Instructions to follow :: Going down the listing below, print exactly each line from the one with "Task: Click the bank icon on the Lenders card" up to and including the one with "This screenshot has height=579, width=869.", and skip the rest.

The records ::
=== Begin Enclosure ===

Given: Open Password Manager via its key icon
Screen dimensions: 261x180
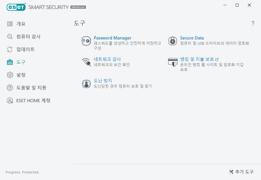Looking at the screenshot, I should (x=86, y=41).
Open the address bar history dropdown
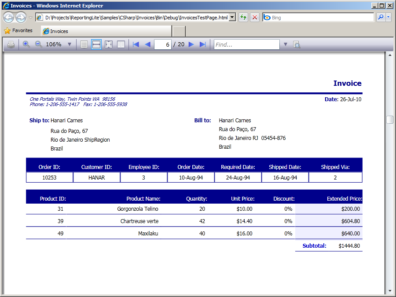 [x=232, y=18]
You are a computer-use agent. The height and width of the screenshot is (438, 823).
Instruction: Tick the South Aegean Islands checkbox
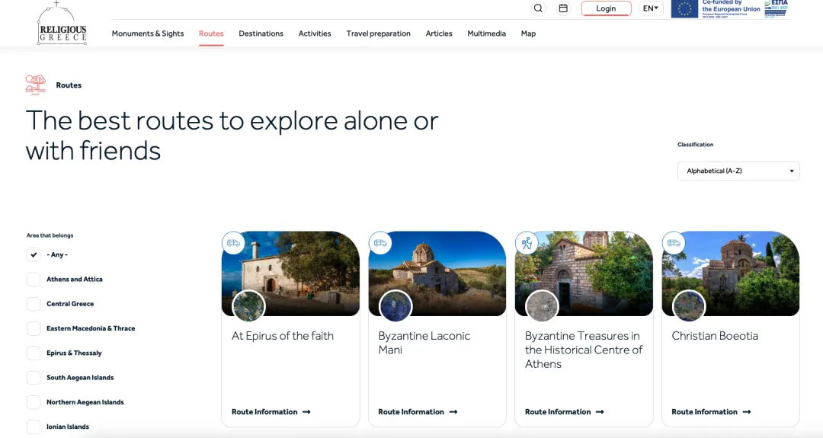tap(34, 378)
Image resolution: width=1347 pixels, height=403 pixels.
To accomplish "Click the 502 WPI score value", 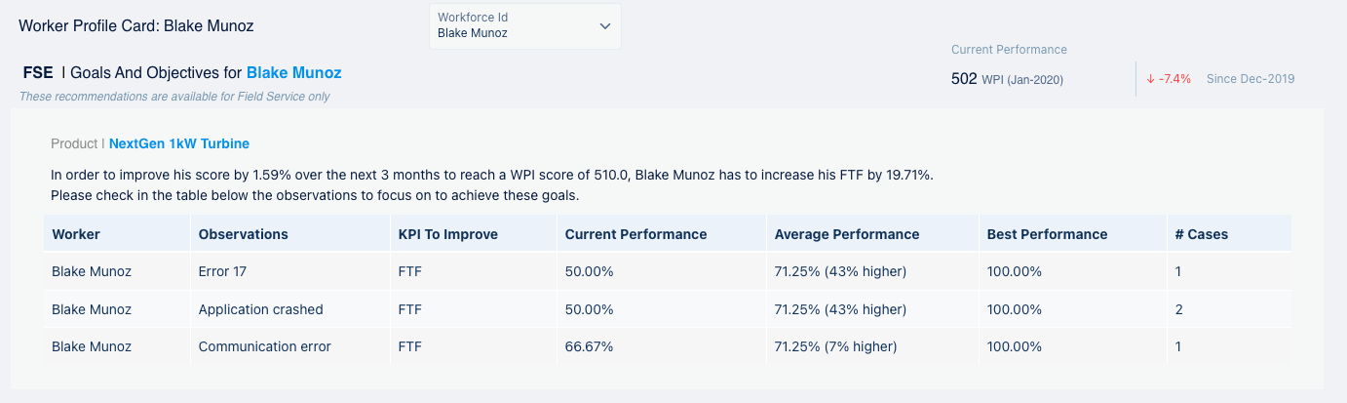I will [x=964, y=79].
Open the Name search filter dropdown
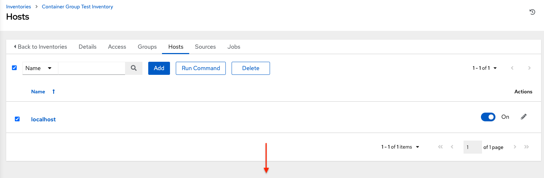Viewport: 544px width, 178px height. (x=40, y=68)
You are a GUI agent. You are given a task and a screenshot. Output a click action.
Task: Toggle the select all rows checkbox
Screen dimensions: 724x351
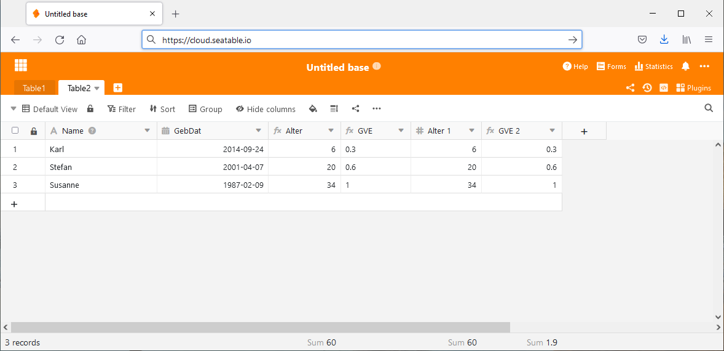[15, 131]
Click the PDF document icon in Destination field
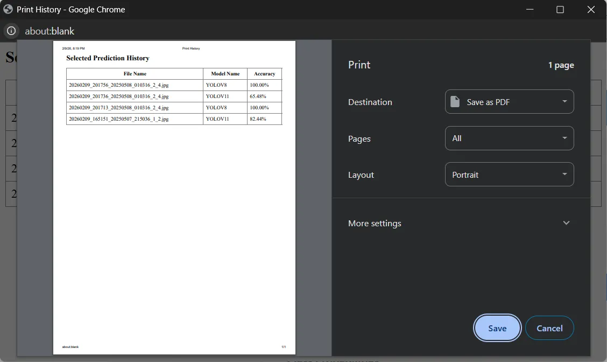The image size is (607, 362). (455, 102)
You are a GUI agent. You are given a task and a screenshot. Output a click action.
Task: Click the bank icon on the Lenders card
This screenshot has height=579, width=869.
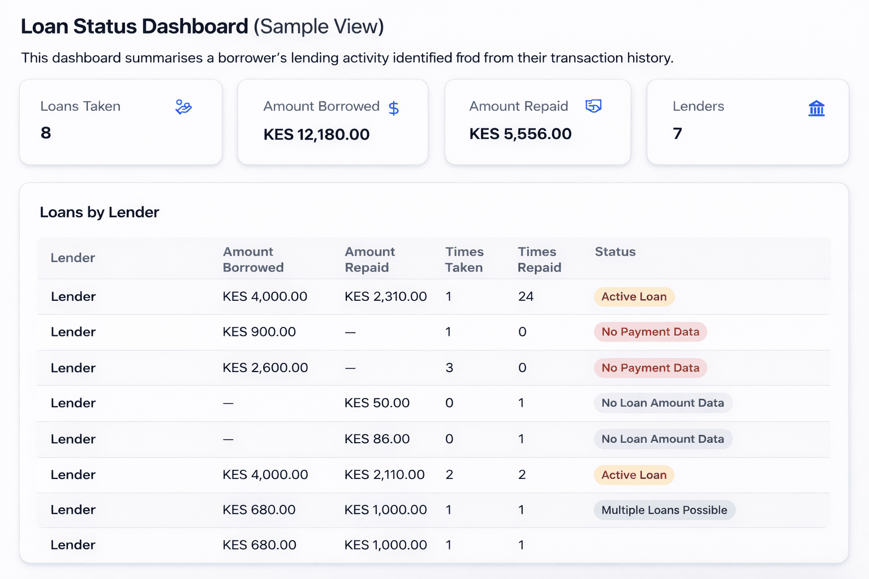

=== End Enclosure ===
=== Begin Enclosure ===

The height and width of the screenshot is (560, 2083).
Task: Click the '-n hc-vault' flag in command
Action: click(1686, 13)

=== End Enclosure ===
=== Begin Enclosure ===

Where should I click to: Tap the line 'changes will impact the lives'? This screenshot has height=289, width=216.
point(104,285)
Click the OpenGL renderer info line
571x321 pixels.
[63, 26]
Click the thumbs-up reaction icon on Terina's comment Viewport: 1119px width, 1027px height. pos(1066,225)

=== End Enclosure ===

Expected answer ::
Task: Click the bank icon on the Lenders card
This screenshot has height=579, width=869.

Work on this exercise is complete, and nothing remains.